Data listing:

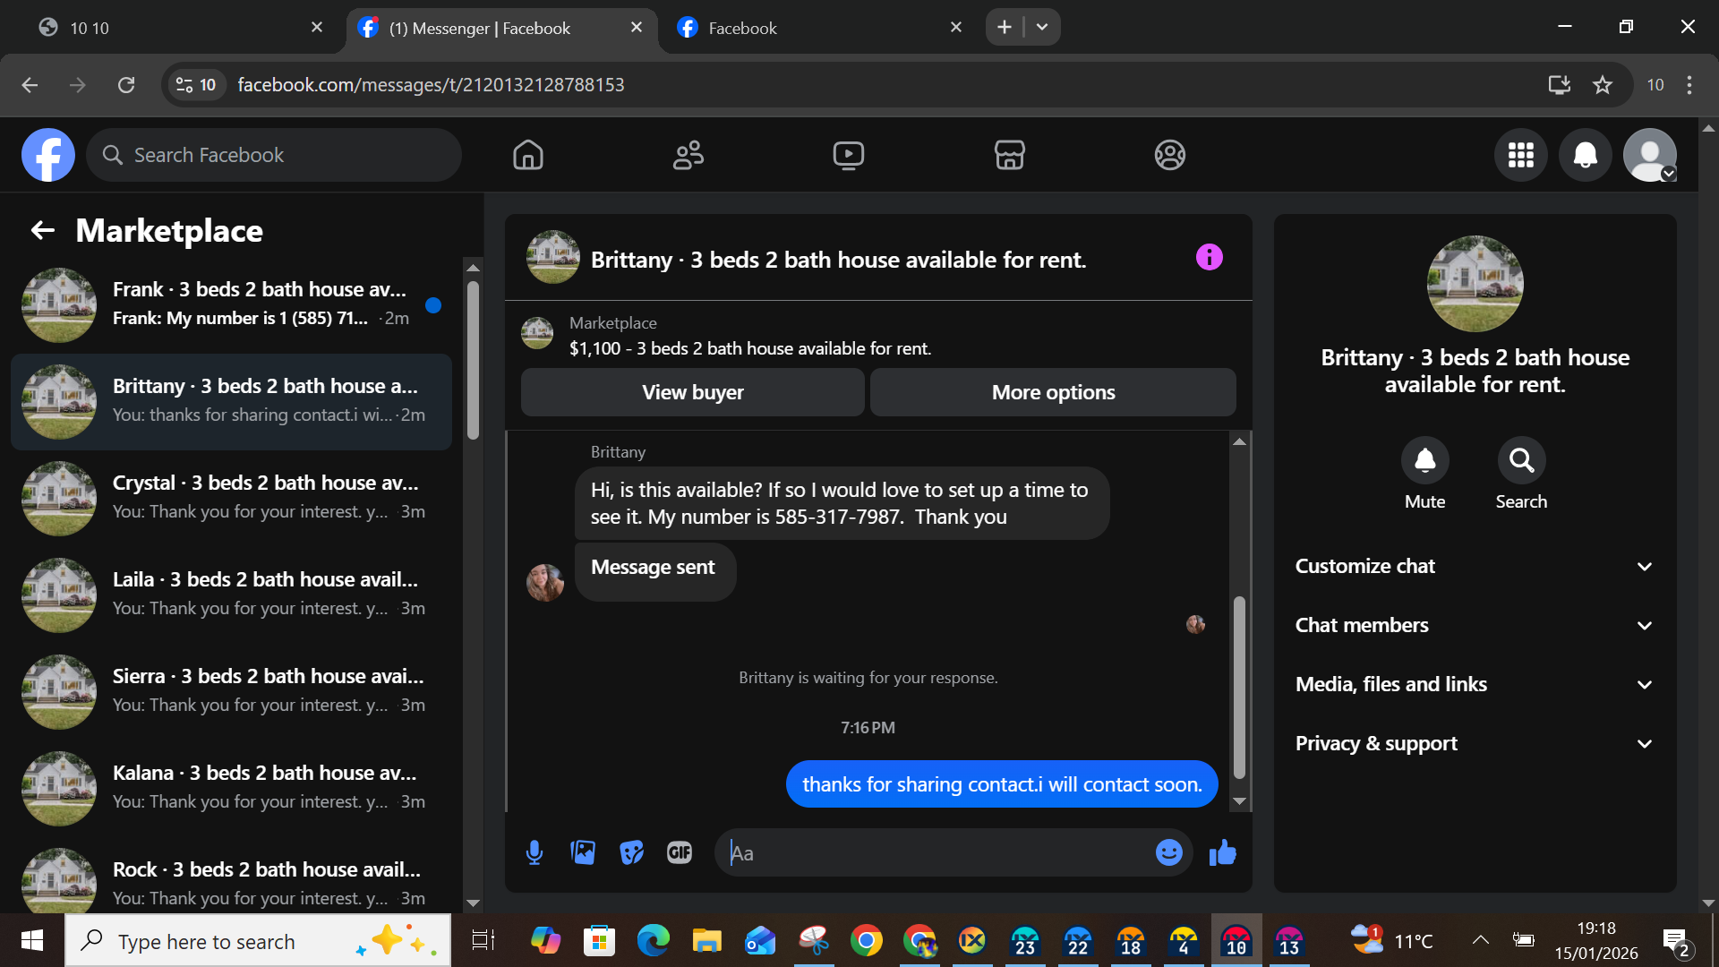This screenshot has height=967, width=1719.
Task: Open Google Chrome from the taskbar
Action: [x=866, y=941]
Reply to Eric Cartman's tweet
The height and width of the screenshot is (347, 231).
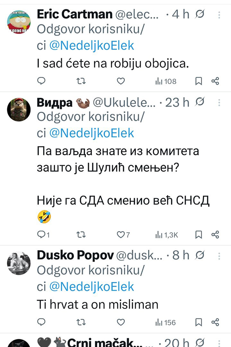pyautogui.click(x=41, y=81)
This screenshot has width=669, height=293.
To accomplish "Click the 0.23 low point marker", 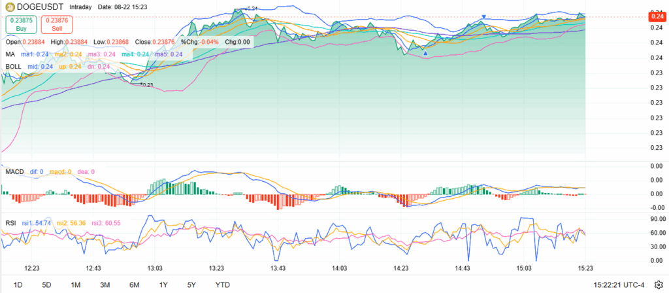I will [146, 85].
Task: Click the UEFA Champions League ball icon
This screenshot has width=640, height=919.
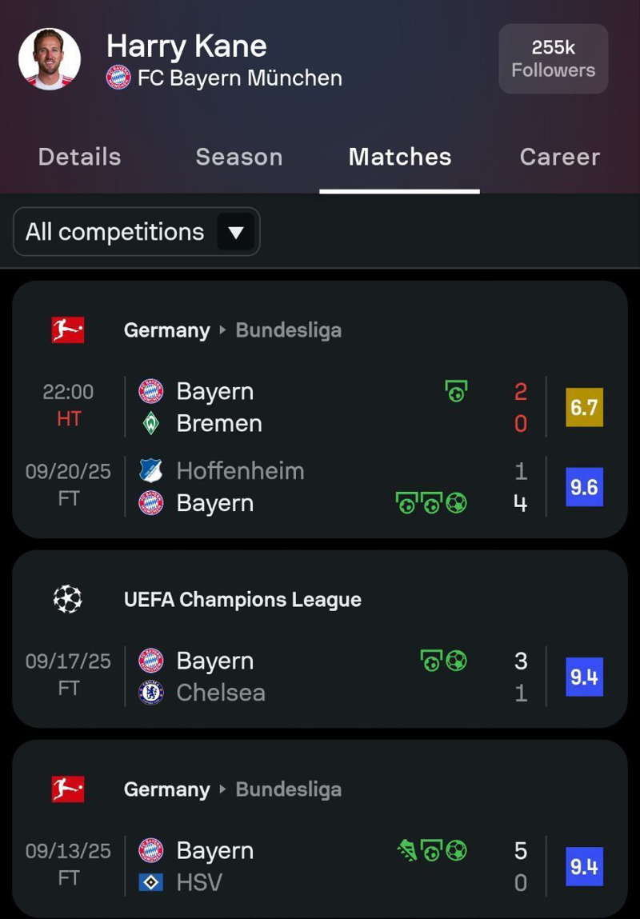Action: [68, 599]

WRITTEN EXERCISE>
Could you return the entries verbatim, from the line with "Task: Click the" through the last line of the entries, and leave the pictures out?

RESPONSE FOR THIS EXERCISE>
Task: Click the UEFA Champions League ball icon
This screenshot has width=640, height=919.
Action: [68, 599]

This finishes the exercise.